Records.
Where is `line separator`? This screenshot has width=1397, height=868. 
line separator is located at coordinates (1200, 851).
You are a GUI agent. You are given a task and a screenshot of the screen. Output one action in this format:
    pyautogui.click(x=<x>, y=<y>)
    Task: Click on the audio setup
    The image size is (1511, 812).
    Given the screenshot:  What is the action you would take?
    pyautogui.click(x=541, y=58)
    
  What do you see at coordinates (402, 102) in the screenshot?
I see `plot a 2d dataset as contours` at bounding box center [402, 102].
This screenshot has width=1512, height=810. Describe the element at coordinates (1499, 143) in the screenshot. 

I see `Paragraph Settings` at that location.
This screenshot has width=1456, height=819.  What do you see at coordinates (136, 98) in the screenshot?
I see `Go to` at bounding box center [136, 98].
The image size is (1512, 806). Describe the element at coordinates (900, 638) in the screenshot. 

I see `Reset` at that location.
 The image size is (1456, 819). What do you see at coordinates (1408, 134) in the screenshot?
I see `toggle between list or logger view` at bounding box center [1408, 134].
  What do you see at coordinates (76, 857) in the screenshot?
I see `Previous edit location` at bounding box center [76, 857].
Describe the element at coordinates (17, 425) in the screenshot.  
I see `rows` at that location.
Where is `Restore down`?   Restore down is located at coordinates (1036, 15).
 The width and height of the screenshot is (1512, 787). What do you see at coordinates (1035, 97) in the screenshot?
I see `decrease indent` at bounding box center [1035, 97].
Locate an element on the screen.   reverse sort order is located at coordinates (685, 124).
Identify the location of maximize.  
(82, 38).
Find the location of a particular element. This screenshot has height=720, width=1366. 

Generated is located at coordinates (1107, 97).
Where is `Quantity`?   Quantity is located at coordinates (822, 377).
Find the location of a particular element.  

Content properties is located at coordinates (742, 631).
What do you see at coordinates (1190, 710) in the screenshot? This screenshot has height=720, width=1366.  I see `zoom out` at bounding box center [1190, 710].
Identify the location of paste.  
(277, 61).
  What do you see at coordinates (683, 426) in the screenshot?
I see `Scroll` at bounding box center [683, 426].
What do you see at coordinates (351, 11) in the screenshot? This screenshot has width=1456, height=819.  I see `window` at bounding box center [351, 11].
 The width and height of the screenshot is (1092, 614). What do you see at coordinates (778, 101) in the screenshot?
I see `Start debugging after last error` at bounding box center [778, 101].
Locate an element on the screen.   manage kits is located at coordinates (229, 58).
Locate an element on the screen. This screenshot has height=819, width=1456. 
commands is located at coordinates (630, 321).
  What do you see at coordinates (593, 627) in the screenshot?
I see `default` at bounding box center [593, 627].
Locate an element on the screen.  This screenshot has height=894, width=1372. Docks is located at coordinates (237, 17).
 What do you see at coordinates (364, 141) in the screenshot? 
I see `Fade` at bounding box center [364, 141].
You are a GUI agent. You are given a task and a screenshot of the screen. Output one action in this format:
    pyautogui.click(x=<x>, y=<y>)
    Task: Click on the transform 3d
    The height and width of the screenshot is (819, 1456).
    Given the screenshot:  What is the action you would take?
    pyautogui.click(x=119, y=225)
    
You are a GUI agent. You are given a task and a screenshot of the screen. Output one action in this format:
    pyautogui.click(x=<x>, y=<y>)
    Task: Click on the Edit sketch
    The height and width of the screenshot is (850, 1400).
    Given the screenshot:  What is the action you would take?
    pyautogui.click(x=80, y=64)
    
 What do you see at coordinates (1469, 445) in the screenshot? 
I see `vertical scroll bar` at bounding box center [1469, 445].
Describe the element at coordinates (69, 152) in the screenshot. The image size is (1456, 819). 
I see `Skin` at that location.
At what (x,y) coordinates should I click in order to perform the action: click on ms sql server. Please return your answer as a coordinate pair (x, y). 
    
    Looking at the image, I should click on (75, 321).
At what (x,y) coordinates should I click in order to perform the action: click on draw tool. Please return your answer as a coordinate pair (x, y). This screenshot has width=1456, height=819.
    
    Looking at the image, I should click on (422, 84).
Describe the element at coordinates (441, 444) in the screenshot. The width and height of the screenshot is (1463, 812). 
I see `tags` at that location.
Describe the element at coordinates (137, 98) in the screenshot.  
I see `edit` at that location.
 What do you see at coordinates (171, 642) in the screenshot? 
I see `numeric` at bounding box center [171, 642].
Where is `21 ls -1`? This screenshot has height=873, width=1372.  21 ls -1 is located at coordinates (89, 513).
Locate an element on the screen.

Requirements.
Output the lines of the listing exactly as they appear, from the line with "Identify the location of maximize." to the line with "coordinates (822, 377).", both included.

Answer to this task.
Identify the location of maximize.  
(82, 38).
Find the location of a particular element. This screenshot has height=720, width=1366. 

Generated is located at coordinates (1107, 97).
Where is `Quantity`?   Quantity is located at coordinates (822, 377).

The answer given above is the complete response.